Dawno już nie było tylu powodów, by czekać na sezon z niecierpliwością. To zima z mistrzostwami świata w Val di Fiemme, skoczkowie biorą już też rozbieg do igrzysk w Soczi, skończył się czas eksperymentów i odpuszczania. Pierwszy raz będą konkursy w dwóch polskich miastach, Wiśle (9 stycznia) i Zakopanem (11 stycznia), zadebiutuje Rosja (próba przedolimpijska w Soczi już na początku grudnia).
Pucharu Świata broni Norweg Anders Bardal. Austriacy po poprzednim sezonie zawirowań – Gregor Schlierenzauer wygrał Turniej Czterech Skoczni, mieli złoto w drużynowych lotach, ale były też rozczarowania – są niewiadomą, latem się oszczędzali.

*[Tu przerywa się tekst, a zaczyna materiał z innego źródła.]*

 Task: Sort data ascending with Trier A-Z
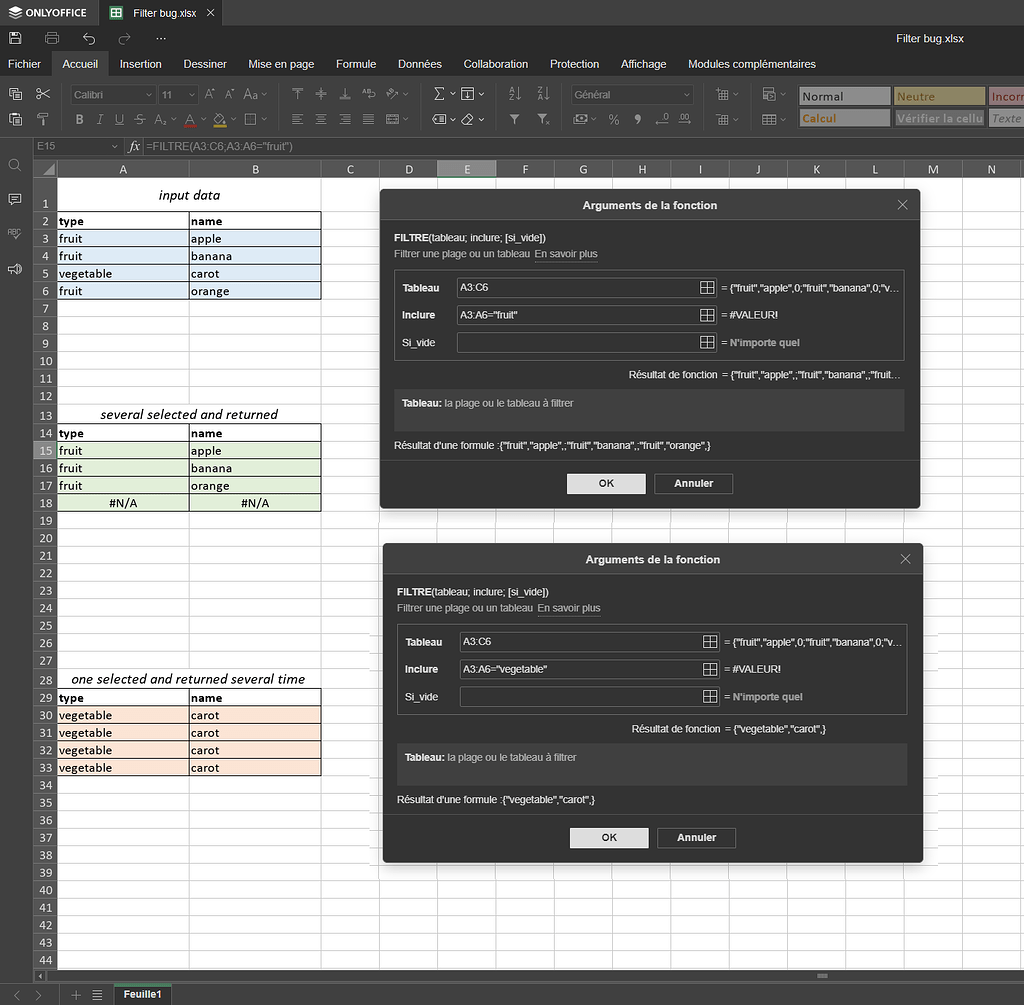click(x=513, y=91)
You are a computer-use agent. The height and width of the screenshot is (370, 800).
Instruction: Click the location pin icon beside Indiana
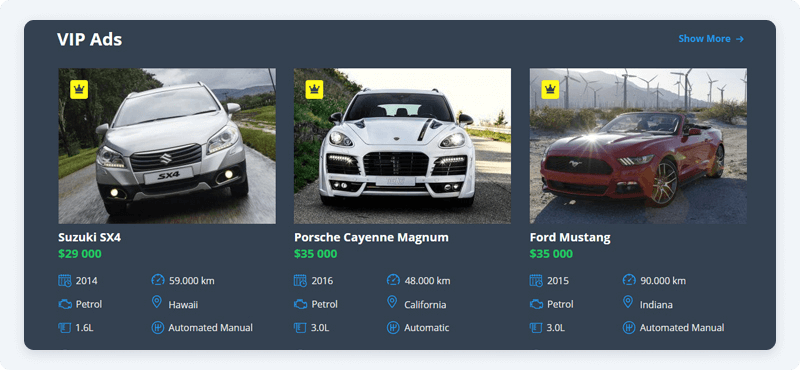pos(628,303)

Nowe przepisy dotyczące kombinezonów sprawiły, że stawka jeszcze bardziej się wyrówna. A Kamil Stoch, jeden z niewielu skoczków, którzy w każdym kolejnym sezonie Pucharu Świata zajmują wyższe miejsca, będzie wśród faworytów. Stoch zaczął wygrywać konkursy dwa sezony temu, ma tych zwycięstw już pięć, w klasyfikacji PŚ był ostatnio piąty. Prezes PZN Apoloniusz Tajner, jak zawsze optymista, mówi, że drugim liderem kadry już teraz będzie Maciej Kot, zwycięzca dwóch letnich konkursów Grand Prix. To może przesada, ale przed pierwszymi zwycięstwami Stocha też były letnie sukcesy, nauka wygrywania.

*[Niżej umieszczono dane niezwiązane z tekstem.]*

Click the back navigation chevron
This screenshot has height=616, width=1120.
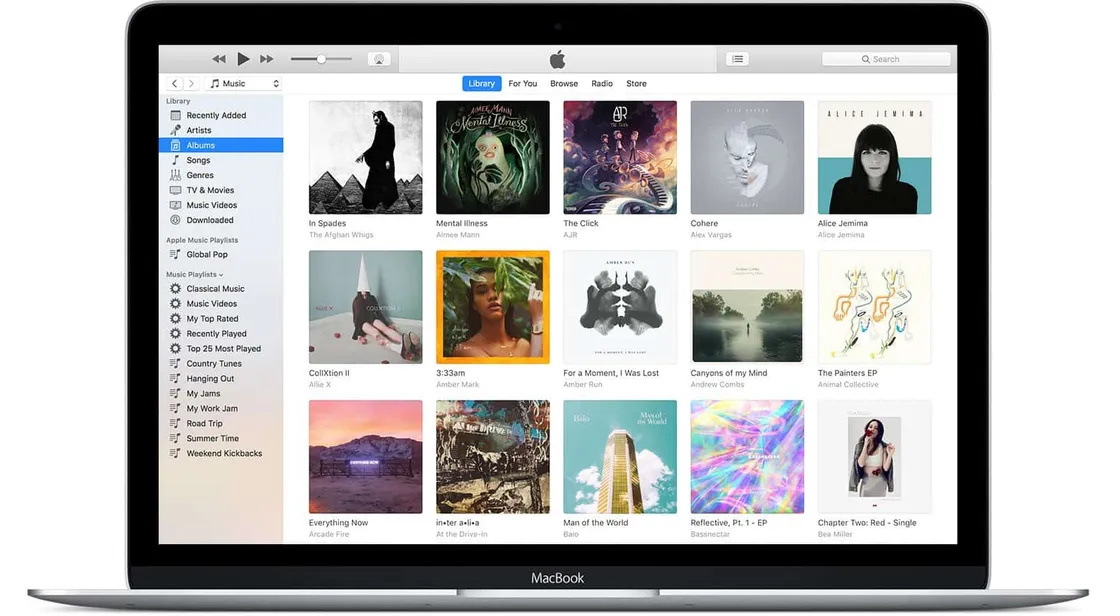174,83
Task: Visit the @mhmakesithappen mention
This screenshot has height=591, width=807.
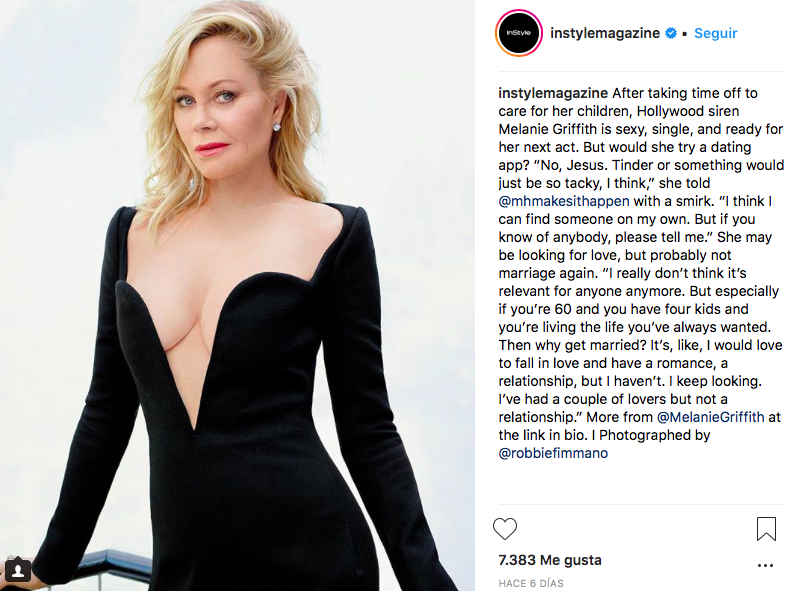Action: (564, 201)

Pierwszy raz od dziesięciu lat sezon nie rozpocznie się w Kuusamo. Tam skoczkowie przeniosą się za tydzień, zawody otwarcia mają w Lillehammer. Najpierw na skoczni normalnej – konkurs w sobotę o 15:00, potem na dużej, w niedzielę o 13.45 (transmisje w TVP 1 i Eurosporcie). Dziś w kwalifikacjach wystartuje sześciu Polaków, oprócz Stocha i Kota Dawid Kubacki, Bartłomiej Kłusek, Krzysztof Miętus, Piotr Żyła. Polacy przylecieli do Lillehammer wczoraj, ale ostatnio trenowali tam przez kilka dni.